I had a disk issue on my node which caused the entire disk to go into read only mode. I did a manual fsck and rebooted the machine. It is online now for over a day now. The suspension % is still at 100% and no bandwidth is currently being used. How long does it take before the suspension is removed and the node becomes a contributing member of the network?
If the suspension score is 100% on dashboard, that’s mean that it’s not affected.
Perhaps your node were suspended for offline?
What’s your current reputation on the dashboard? Is the node online and updated?
Since the disk was read only, so I am pretty sure the node would have been offline as no logs were writable. The node is online now and running the latest version.
From what I gather from the forum, your node needs to be online for 30 days before it starts receiving any data. If you are suspended again in the 30 day window, it takes another 30 days.
As long as you don’t see a “disqualified” message (don’t know how it looks), it is just a matter of waiting.

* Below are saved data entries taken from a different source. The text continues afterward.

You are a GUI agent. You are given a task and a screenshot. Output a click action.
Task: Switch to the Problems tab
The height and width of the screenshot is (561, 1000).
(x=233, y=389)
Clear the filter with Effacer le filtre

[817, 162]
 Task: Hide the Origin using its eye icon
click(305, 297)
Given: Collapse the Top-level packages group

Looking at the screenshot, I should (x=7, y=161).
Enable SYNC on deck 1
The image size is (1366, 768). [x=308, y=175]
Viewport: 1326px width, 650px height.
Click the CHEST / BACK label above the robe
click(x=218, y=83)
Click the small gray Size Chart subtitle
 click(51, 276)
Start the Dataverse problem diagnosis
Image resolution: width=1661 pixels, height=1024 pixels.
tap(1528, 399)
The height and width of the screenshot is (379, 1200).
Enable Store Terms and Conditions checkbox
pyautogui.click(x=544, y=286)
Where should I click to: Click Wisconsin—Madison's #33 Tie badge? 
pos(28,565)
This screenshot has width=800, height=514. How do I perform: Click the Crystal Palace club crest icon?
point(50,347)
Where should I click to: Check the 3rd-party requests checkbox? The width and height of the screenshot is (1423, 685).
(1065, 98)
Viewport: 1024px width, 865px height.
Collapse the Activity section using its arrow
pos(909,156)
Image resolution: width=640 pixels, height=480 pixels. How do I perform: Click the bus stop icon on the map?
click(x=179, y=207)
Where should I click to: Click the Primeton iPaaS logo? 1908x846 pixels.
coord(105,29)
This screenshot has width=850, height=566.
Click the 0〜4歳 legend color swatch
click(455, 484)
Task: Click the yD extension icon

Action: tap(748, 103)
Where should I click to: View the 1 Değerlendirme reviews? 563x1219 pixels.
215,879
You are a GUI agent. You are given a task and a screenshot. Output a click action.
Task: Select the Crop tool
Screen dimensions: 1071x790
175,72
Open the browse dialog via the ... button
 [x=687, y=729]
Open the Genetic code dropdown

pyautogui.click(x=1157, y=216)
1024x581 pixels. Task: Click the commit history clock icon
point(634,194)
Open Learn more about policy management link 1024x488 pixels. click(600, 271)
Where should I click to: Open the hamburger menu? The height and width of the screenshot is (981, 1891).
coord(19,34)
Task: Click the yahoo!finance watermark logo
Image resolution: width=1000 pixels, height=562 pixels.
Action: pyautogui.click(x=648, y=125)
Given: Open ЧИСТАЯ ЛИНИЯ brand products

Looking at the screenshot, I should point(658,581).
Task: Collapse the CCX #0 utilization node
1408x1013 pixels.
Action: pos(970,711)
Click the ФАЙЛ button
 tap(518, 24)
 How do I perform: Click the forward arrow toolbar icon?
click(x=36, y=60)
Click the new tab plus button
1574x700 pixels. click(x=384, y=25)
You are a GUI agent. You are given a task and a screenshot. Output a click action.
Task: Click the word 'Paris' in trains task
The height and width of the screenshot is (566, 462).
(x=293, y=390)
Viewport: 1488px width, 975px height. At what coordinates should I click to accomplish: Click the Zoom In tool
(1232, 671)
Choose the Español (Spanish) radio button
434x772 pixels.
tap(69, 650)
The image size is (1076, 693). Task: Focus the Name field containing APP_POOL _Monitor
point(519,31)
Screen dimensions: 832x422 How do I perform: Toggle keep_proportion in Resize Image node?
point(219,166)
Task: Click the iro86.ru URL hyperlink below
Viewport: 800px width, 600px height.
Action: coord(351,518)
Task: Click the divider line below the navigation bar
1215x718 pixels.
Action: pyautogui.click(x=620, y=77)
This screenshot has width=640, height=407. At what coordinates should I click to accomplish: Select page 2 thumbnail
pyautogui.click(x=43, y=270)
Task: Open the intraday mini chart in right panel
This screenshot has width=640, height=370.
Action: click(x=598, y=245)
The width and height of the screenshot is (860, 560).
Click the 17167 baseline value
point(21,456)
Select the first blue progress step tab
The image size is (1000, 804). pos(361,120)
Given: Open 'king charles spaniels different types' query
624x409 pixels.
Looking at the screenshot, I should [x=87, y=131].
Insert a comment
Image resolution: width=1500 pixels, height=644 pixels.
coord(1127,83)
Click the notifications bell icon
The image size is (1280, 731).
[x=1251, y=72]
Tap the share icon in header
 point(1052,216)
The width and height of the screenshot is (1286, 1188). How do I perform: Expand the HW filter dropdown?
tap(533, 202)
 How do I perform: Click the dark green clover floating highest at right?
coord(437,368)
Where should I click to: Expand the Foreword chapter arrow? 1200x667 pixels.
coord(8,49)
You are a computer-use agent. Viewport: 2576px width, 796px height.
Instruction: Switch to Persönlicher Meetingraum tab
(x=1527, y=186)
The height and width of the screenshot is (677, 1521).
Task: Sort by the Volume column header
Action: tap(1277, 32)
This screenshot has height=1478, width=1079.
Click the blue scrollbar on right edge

Update: Node was up for more than 30 days with no downtime, node was disqualified anyway. Ended up scratching the whole instance and reinstalling. Should have done this when I got the suspension notice, would have been one additional month of the new instance.
Suspension is happened in two different cases:
- When the suspension score go below 60%
- When the online score go below 60%
These two metrics are completely different.
The suspension score is affected when your node is online, answers on audit requests, but returns unknown error instead of piece. So, suspension score is affected when you have problems either with disk or with data or in rare cases other hardware issues. It fall when audit was unsuccessful with unknown error (known errors like missed or unavailable or corrupted piece will affect the audit score directly). The recover is possible, if the node starts to pass audits without errors.
The second metric is affected when your node is offline or cannot answer on audit requests for any reason. It recovers when your node become online for the next 30 days.
The first one is dangerous, because the next stage is falling audit score and disqualification. Disk problems cannot be fixed with being online unfortunately. They cannot be solved at all if data is corrupted. There is only a small chance, that node can survive after data loss or corruption.
Thanks Alexey. I don’t believe there was data corruption as the fsck didn’t report many errors (a couple of shards were corrupt if I remember correctly). The data would have been readable… but no logs were written, so I don’t know if this makes the app think the data is corrupt/not serviceable.
All in all, a lesson learnt to monitor the node more closely.